Proxy connections from a patched C-Lightning.

Proxy removes onions before HTLC transmission and dynamically re-generates them upon receipt.

Currently hardcoded values for a 3 node regtest, setup.

Requirements

  • Python >= 3.7

  • C-Lightning compiled with noencrypt_final.patch and gossip_disabled_and_300s_HTLC_timeout.patch applied.

  • jq for your system

  • goTenna mesh devices running firmware 1.1.12

  • valid goTenna SDK token

libsecp256k1 installation

First install libsecp256k1 from source as per the project installation instructions

C Lightning installation

Patch C-Lightning with noencrypt patch to disable lightning message encryption. This can either be done by pulling from my branch (recommended), or patching C-Lightning manually using the provided patch. If you patch C-Lightning yourself, be sure to pull the helper scripts from my branch (contrib/startup_regtest*.sh), as they automate much of the below. To use the pre-patched branch which is currently based on top ov v0.8.1rc1:

git clone https://github.com/willcl-ark/lightning.git
cd lightning
git checkout mesh

Follow the remaining installation instructions for your OS as found at install C-Lightning

Lnproxy installation

Clone and setup:

git clone https://github.com/willcl-ark/lnproxy.git
cd lnproxy
python3 -m venv venv
source .venv/bin/activate
pip install --upgrade pip
pip install -r requirements.txt

Next we add our goTenna SDK token and ONION_TOOL path to the config.ini file:

  1. Add sdk_token as a string in goTenna section
  2. Modify ONION_TOOL path as appropriate to point to your lightning/devtools/onion binary file, e.g vim config.ini and then add:
[gotenna]
sdk_token = your_sdk_token_here

[onion]
ONION_TOOL = path_to/your_onion/binary_file

Finally we must update the shebang (first line) in the gotenna plugin file to point to our virtual environment's python interpreter, so that when C-Lightning loads the plugin, the python interpreter can find the required dependencies. If you use a venv manager such as pyenv, you can omit this step: simply setup this directory to use the venv interpreter (e.g. with pyenv create the appropriate .python-version file in the lnproxy top level directory.

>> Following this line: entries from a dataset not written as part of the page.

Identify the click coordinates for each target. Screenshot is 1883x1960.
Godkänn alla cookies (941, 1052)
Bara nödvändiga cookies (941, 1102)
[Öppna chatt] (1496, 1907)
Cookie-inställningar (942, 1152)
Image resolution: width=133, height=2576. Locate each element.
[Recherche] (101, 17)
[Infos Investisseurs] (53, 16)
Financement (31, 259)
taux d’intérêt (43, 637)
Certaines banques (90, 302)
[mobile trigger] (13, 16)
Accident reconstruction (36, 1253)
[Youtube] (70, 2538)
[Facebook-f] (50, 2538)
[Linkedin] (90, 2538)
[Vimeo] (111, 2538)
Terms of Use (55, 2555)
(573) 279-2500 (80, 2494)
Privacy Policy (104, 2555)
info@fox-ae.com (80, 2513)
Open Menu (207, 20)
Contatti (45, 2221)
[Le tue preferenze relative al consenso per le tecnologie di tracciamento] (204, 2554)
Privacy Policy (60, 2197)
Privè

First, open the file path_to_lnproxy_clone/plugin/gotenna.py in your text editor, and modify the first line like as below. To ensure you have the correct full path, you can navigate into the venv directory in terminal, type pwd and copy and paste the path, appending /venv/bin/python3 to the end which points to the python interpreter:

#!full_path_to_lnproxy/venv/bin/python3

Finally, please ensure that goTenna mesh devices are running firmware version v1.1.12, otherwise they will not be able to communicate with the Python SDK that this project uses. Please see this link on how to update your firmware

Regtest Testing

Testing currently uses 4 terminal windows, these could also be screen/tmux sessions if you prefer.

Lnproxy is run by C-Lightning as a plugin, and we need to tell C-Lightning how to find it. Let's export to the shell $PATH_TO_BITCOIN, which should point to the Bitcoin datadir for your OS and $PLUGIN_PATH which should point to lnproxy/plugin/gotenna.py file:

# e.g. on OSX you might do
export PATH_TO_BITCOIN="/Users/$USER/Library/Application Support/Bitcoin"
export PLUGIN_PATH="/Users/$USER/src/lnproxy/plugin/gotenna.py"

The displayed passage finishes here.